Setting a Span Status
from opentelemetry import trace
from opentelemetry.trace import Status, StatusCode
def do_work():
with tracer.start_as_current_span("span.name") as span:
try:
# something that might fail
except Exception as exception:
span.set_status(Status(StatusCode.ERROR))
span.record_exception(exception)
View these spans in the base14 Scout observability platform.
Note: Ensure your OpenTelemetry Collector is properly configured to receive and process the span data.
Metrics
Initialization
To start collecting metrics, you’ll need to initialize a MeterProvider and optionally set it as the global default.
Sample Reference code for Metrics Initialization
from opentelemetry import metrics
from opentelemetry.sdk.metrics import MeterProvider
from opentelemetry.sdk.metrics.export import (
ConsoleMetricExporter,
PeriodicExportingMetricReader,
)
from opentelemetry.exporter.otlp.proto.grpc.metric_exporter import OTLPMetricExporter
metric_reader = PeriodicExportingMetricReader(OTLPMetricExporter(endpoint="http://0.0.0.0:4317/v1/metrics"))
metric_provider = MeterProvider(metric_readers=[metric_reader])
metrics.set_meter_provider(metric_provider)

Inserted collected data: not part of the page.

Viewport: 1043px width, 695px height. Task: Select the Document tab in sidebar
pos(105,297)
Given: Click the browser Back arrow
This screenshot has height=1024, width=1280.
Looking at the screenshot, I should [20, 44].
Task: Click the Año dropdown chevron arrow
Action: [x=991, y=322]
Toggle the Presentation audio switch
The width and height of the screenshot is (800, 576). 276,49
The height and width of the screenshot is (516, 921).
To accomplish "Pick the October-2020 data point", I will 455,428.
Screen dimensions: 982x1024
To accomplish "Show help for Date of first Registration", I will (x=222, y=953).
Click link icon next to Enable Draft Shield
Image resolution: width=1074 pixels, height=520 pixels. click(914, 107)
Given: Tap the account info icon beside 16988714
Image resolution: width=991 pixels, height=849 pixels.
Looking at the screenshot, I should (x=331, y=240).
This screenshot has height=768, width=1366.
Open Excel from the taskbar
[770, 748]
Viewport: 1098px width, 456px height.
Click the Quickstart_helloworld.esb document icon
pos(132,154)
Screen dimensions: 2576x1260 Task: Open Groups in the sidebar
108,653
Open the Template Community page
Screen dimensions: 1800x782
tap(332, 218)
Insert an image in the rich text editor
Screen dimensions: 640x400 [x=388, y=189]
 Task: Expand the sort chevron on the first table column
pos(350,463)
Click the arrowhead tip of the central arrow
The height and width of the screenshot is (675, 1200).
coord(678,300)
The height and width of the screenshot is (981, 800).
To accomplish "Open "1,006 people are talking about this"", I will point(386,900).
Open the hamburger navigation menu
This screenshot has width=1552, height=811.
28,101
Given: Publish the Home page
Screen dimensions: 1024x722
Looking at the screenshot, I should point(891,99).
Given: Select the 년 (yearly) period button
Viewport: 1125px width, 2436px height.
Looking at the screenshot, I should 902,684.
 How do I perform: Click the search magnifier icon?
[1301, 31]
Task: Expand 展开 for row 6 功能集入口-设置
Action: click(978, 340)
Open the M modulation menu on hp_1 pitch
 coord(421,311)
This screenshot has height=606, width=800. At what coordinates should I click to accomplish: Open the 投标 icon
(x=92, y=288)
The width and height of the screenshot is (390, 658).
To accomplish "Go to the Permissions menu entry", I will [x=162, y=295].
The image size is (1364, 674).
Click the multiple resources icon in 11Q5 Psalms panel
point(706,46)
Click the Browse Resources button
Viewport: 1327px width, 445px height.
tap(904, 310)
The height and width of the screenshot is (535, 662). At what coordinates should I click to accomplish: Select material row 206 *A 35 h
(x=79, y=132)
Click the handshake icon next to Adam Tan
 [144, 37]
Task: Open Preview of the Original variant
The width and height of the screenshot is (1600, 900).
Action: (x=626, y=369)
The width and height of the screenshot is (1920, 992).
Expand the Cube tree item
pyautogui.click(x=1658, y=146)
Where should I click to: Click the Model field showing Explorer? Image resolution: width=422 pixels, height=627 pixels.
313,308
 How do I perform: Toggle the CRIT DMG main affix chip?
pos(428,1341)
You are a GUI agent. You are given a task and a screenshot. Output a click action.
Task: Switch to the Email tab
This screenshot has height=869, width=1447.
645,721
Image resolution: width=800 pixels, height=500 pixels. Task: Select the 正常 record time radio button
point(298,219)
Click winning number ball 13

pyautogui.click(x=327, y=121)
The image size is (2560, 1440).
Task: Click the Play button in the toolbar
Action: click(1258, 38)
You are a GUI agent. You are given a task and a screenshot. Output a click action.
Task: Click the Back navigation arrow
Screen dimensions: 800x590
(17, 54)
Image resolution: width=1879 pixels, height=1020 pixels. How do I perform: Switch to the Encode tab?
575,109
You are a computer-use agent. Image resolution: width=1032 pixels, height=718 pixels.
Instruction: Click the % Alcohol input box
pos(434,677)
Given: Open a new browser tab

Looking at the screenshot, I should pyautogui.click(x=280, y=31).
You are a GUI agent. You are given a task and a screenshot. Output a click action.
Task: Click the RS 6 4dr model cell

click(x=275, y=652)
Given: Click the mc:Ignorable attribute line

# Creates a meter from the global meter provider
meter = metrics.get_meter("my.meter.name")
View these metrics in base14 Scout observability backend.
Note: Ensure your OpenTelemetry Collector is properly configured to receive and process the trace data.
Counter
Counter is a synchronous Instrument which supports non-negative increments.
Creating a Synchronous Counter
work_counter = meter.create_counter(
"work.counter", unit="1", description="Counts the amount of work done"
)
def do_work(work_type: string):
work_counter.add(1, {"work.type": work_type})
print("doing some work...")
View these metrics in base14 Scout observability backend.
Creating Asynchronous Counter
from opentelemetry.metrics import Observation
def pf_callback(callback_options):
return [
Observation(8, attributes={"pid": 0, "bitness": 64}),
Observation(37741921, attributes={"pid": 4, "bitness": 64}),
Observation(10465, attributes={"pid": 880, "bitness": 32}),
]
meter.create_observable_counter(name="PF", description="process page faults", callbacks=[pf_callback])
View these metrics in base14 Scout observability backend.
Reference
Official Counter Documentation
Histogram
Histogram is a synchronous Instrument which can be used to report arbitrary values that are likely to be statistically meaningful. It is intended for statistics such as histograms, summaries, and percentile.
Creating a Histogram
http_server_duration = meter.create_histogram(
name="http.server.duration",
description="measures the duration of the inbound HTTP request",
unit="ms",
value_type=float)
http_server_duration.Record(50, {"http.request.method": "POST", "url.scheme": "https"})
http_server_duration.Record(100, http_method="GET", http_scheme="http")
View these metrics in base14 Scout observability backend.